Never Give a Sucker an Even Break (1941)
In another of the deceptive W.C. Fields titles (since it doesn’t have anything to do with a con man, though the quote remains associated with Fields) he plays himself, presumably in the style of radio shows of the time (“Why if it isn’t Mr. W.C. Fields.” [audience applause,]) along with Franklin Pangborn, also playing himself.
He works for Universal’s Esoteric Films’ division, (we even see him standing in front of a The Bank Dick (1940) bill board,) and is pushing a script, and a role for himself and his niece (Gloria Jean.)
During the reading of the script we see it acted out by the players: Fields and niece are flying in a fantastical plane with sundeck (even Pangborn indicates this is impossible) and scenes left over, or reused from previous W.C. Fields’ projects which were originally set in a train are reprised.
Fields accidentally drops a bottle of booze and without hesitation jumps after it, landing in a Rapunzel/Arabian Nights setting high up on a rocky mountain in the middle of a Russian village (not necessarily Russia) where men in Mexican costumes (or what passes for them) can also be seen.
[Reading the early script, that Russian colony actually has an explanation: It's still a fantasy representation, but in North Baja California there were some historic Russian settlements, and W.C. Fields might have been inspired when he heard about them on one of his trips to the Agua Caliente Casino in Tijuana.
So, the Russian and Mexican blend? Totally kosher, the Russian colony is really set in Northern Mexico.
The story structure with the studio segments and enacted movie script is already there in the very early script. There are some bits which were dropped, but the idea was there from the start.}
He meets with a young lady who has been hid away by her man-hating mother (a grotesquely made up Margaret Dumont – Groucho Marx is name dropped at one point.)
Guarded by saber toothed hounds and a man-sized ape creature they live away from the eyes of men.
He tricks the young lady into being kissed, and when her mother asks for more of the same, he jumps off the mountain.
At a goat’s milk bar in the village (set there in order to avoid censorship, but more likely simply thumbing his nose at the censors, as the drink proves to be highly alcoholic: A later scene will be held at an ice cream parlor,) he tells the story of where he’s just been, and just as he proves the rumor of her existence is real, it is revealed to him that the woman is said to be enormously wealthy.
A mountain climbing race then starts to see which of the guys at the bar will get to marry the woman and/or her daughter.
This is all nonsense, of course, and Pangborn rejects the script, and kicks Fields out of the studio.
The movie ends when, in an extended comedic action sequence, W.C. Fields races thru the streets of Hollywood in order to take a woman who he (mistakenly) believes is pregnant to the hospital.
The end.
This has got to be the weirdest, most disjointed and surreal of the Fields movies.

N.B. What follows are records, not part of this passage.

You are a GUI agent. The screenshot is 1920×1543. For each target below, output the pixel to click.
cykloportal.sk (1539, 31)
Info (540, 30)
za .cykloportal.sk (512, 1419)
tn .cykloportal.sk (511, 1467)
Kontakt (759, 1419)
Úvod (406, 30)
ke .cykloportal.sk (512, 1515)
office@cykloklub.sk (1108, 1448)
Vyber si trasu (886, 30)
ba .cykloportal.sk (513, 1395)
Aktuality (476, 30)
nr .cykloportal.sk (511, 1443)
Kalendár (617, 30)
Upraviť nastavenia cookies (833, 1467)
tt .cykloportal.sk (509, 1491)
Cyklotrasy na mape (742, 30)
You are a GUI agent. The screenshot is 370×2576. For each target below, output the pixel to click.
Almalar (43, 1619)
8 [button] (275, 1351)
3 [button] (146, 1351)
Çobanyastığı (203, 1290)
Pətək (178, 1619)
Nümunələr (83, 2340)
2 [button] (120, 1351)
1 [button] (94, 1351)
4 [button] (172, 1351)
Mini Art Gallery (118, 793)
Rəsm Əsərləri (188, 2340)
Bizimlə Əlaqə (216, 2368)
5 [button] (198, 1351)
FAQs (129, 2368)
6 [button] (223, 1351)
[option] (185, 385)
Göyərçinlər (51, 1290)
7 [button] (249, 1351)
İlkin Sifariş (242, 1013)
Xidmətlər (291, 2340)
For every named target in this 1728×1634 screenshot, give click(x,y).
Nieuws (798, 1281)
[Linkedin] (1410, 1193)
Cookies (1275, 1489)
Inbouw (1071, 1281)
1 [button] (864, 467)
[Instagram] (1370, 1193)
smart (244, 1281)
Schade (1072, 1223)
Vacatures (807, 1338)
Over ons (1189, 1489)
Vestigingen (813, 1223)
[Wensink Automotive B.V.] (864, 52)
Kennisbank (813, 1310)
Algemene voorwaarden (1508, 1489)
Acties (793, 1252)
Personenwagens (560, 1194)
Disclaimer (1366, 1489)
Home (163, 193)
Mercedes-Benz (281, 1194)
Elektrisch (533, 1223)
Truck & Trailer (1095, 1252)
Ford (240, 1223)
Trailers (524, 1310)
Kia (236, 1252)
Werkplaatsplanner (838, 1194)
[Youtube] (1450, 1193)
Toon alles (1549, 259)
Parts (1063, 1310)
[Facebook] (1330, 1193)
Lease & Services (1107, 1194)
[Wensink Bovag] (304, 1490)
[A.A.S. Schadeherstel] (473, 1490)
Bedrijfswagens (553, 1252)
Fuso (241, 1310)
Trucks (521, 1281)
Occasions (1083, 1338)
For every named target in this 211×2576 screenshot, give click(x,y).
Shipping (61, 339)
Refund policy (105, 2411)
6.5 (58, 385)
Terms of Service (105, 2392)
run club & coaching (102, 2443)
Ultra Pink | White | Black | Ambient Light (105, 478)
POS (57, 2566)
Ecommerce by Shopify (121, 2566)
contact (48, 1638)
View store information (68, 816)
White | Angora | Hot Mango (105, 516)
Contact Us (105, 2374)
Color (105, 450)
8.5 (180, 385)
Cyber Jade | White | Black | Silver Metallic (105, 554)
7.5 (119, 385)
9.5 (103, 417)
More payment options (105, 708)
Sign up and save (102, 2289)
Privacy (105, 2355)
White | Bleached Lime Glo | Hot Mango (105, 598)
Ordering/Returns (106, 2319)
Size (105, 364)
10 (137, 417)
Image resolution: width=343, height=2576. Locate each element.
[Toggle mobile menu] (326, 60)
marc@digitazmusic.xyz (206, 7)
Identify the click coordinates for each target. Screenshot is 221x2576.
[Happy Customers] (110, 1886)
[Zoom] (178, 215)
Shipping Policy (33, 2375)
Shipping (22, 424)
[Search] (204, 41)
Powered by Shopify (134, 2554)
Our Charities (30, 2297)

We simply go from one set piece to the next with no real plot or connective tissue between them.
Everyone is too cute for their own good; Fields is well past his prime (the animated cartoon which starts the titles is none too flattering) and is mostly recycling material and gags (even his juggling is sub par); a surly, overweight waitress is no substitute for a battle axe wife and her mother; and yet all of it is all so absurdly bizarre as to be required watching.